* **Work request**:
After locating the line containing "Given: Open Bitfinex provider link", restate that line and each one after it exactly, through the last line of the material.

----------

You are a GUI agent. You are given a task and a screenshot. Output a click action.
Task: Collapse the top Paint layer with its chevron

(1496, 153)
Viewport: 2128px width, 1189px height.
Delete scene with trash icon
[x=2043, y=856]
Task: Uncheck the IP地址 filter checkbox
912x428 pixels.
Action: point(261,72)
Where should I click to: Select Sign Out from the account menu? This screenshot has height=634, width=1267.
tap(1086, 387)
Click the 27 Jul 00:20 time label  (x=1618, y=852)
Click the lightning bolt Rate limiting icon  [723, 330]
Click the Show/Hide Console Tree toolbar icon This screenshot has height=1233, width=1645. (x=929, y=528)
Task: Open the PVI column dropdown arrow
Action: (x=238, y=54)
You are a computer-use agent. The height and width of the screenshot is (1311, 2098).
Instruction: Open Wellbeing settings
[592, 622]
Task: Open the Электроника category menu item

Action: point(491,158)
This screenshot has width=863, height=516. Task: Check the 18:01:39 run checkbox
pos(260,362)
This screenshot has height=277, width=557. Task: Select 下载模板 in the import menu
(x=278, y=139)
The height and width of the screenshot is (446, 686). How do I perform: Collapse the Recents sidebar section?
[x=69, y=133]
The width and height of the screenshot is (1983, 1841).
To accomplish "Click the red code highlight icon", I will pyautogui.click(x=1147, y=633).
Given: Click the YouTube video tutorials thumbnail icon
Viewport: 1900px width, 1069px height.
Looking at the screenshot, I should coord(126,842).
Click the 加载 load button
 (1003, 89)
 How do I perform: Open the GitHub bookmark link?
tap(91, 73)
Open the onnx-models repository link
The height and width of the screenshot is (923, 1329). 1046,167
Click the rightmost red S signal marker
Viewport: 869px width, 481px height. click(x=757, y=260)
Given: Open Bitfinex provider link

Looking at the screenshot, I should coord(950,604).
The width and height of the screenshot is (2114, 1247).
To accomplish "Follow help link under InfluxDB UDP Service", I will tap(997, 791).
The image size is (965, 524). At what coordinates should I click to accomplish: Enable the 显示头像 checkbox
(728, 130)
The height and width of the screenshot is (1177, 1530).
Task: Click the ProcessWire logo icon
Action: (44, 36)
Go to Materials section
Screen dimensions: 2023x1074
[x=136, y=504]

----------

* **Finished exercise**:
Given: Open Bitfinex provider link

Looking at the screenshot, I should coord(950,604).
The width and height of the screenshot is (2114, 1247).
To accomplish "Follow help link under InfluxDB UDP Service", I will tap(997, 791).
The image size is (965, 524). At what coordinates should I click to accomplish: Enable the 显示头像 checkbox
(728, 130)
The height and width of the screenshot is (1177, 1530).
Task: Click the ProcessWire logo icon
Action: (44, 36)
Go to Materials section
Screen dimensions: 2023x1074
[x=136, y=504]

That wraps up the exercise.